I spent a year in Britain in 1977 and at that time most of England was still English. Brixton was already not a good place to go and Notting Hill was a bit dubious but there were plenty of London pubs etc that were still as English as they had ever been so I was able to get an impression of what England was like when it was still all English. And I understood and appreciated Englishness not only because of my ancestry but also because I was a bookworm as a kid and almost all the boys' books I read at that time were written and printed in England. The scene that those books portrayed was very alien to what I experienced in my own environment in tropical Australia but because I steeped myself in it, it became a second world that I grew up with. So when I did go to London I felt totally at home there.

So I do understand what the English have now lost and will almost certainly never regain. To have lost something as wonderful as an English England is a great loss indeed.

Thursday, December 1, 2005

RECOVERING



Well my big surgical procedure seems to have gone OK. Many thanks for the good wishes I have received from many readers. I felt like shit when I came out of the anaesthetic but after a few hours of post-operative testing they let me go home, whereupon I fell straight into bed and have just woken up after a few hours of sleep, feeling fairly normal. There was some morphine in the cocktail that the anaesthetist poured into me however so I am not sure if that has worn off yet or not.

I went into one of Brisbane's many private hospitals where my treatment was faultless: lots of competent and attentive staff.
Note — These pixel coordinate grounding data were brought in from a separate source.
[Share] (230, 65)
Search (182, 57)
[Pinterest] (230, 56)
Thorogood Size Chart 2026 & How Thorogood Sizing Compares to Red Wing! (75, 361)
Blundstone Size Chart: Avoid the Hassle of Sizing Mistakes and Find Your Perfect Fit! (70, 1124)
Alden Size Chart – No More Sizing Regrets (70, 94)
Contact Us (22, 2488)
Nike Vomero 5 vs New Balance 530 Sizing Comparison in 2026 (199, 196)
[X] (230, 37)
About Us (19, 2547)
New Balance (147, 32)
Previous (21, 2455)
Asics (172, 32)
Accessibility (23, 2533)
Maybe I should give the hospital a free plug: It was North West Private hospital, a for-profit hospital. My lady-friend Anne is a nurse and her her loving presence during my recovery period helped a lot too. The procedure was a dermatological one and I have frequent more minor dermatological procedures so I was on first-name terms with the surgeon. We even had a few laughs before proceedings began. I had had a couple of small excisions (SCCs) done by him just six days before and he in fact took out the sutures resulting from them while I was on the table -- as they were already well-healed. It is lucky I am a good healer.

For those who take an interest in such details, the hospital staff that I encountered were all white and all spoke perfect Australian English -- which helps a lot as I am a bit deaf these days. I don't think I should sit up for long at this stage so I don't think I will post to all my blogs straight off but I may get more up during the day. It is just after midnight here in Eastern Australia at the time I am writing.